Pairwise and Threshold Methods#

Pairwise methods can work well, but they are very sensitive to the number of labels. One-vs-rest classifiers (e.g., RT) can be faster with large numbers of labels, but may not perform as well.

Class		Name	Description / Notes	Examples
MULAN -S CLR		Calibrated Label Ranking	Compares each pair, `01` vs `10`, with a calbrated label	java meka.classifiers.multilabel.MULAN -t data.arff -S CLR
FW		Fourclass Pairwise	Compares each pair, `00`,`01`,`10`,`11`, with threshold	java meka.classifiers.multilabel.FW -t data.arff -W weka.classifiers.functions.SMO
RT	p	Rank + Threshold	Duplicates multi-label examples into examples with one label each (one vs. rest).

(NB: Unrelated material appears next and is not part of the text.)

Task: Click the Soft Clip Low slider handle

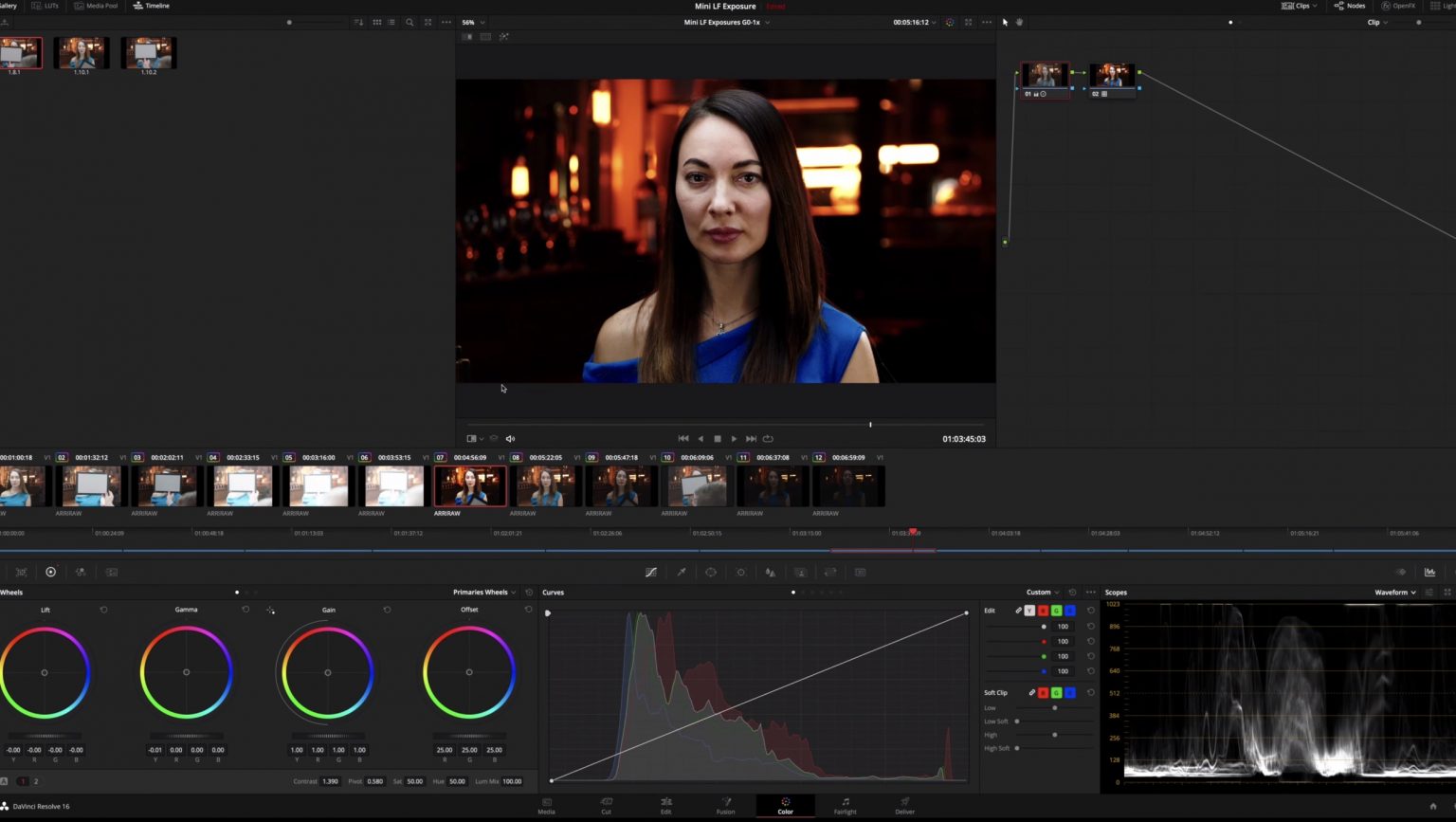Action: coord(1055,708)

Trains a multi-class classifier, and uses a threshold to reconstitute a multi-label classification	java meka.classifiers.multilabel.RT -t data.arff -W weka.classifiers.bayes.NaiveBayes

Other Methods#

Semi-supervised methods, when you want to use the testing data (labels are removed first) to help train, neural-network based methods (algorithm adaptation, no base classifier supplied), and `deep' methods which create a higher level feature representation during training.

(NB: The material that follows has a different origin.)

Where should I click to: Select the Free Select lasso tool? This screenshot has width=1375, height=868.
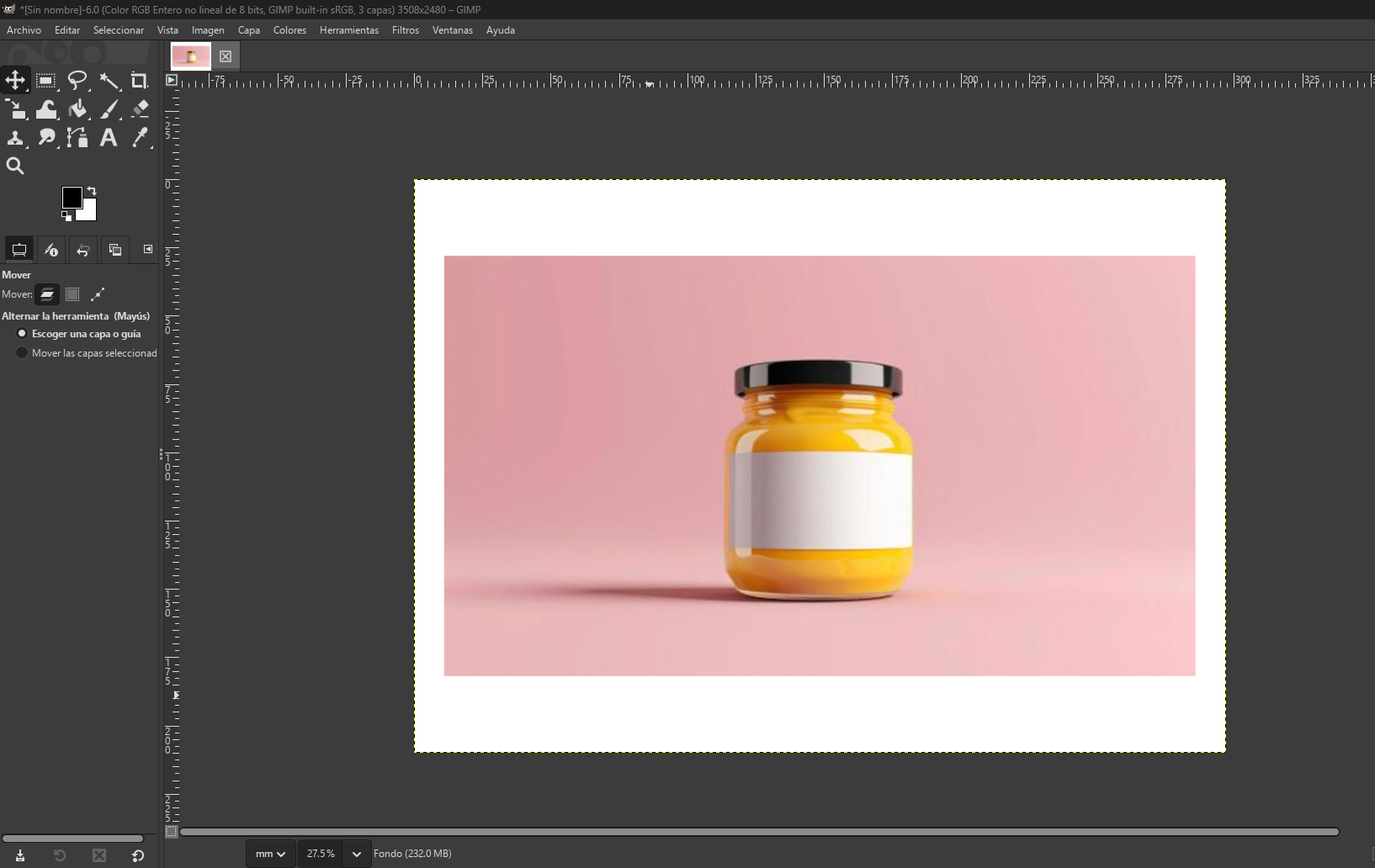click(x=77, y=81)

Class		Name	Description / Notes	Examples
EM	mps	Expectation Maximization	Uses the classic EM algorithm	java meka.classifiers.multilabel.meta.EM -t data.arff -I 100 -W meka.classifiers.multilabel.BR -- -W weka.classifiers.bayes.NaiveBayes
CM	ms	Classification Maximization	.. a non-probabilistic version thereof	java meka.classifiers.multilabel.meta.CM -t data.arff -I 100 -W meka.classifiers.multilabel.BR -- -W weka.classifiers.bayes.NaiveBayes
BPNN		Back Propagation Neural Network	Multi-Layer Perceptron with `H` hidden nodes, `E` iterations	java meka.classifiers.multilabel.BPNN -t data.arff -H 20 -E 1000 -r 0.01 -m 0.2
DBPNN		Deep Back Propagation Neural Network	.. and with `N` layers, using RBMs for pretraining	java meka.classifiers.multilabel.DBPNN -t data.arff -N 3 -H 20 -E 1000 -r 0.01 -m 0.2
DeepML	m	Deep Multi-label	.. with any ML classifier on top	java meka.classifiers.multilabel.meta.DeepML -t data.arff -N 2 -H 20 -E 1000 -r 0.01 -m 0.2 -W meka.classifiers.multilabel.CC -- -W weka.classifiers.functions.SMO

Updateable Methods for Data Streams#

Incremental methods suitable for data streams: classifying instances and updating a classifier one instance at a time. Note that accuracy is recorded in windows. Use -B to set the number of windows, and higher verbosity, e.g., -verbosity 5 to see the accuracy reported also per window. These methods are adapted versions of regular multi-label methods.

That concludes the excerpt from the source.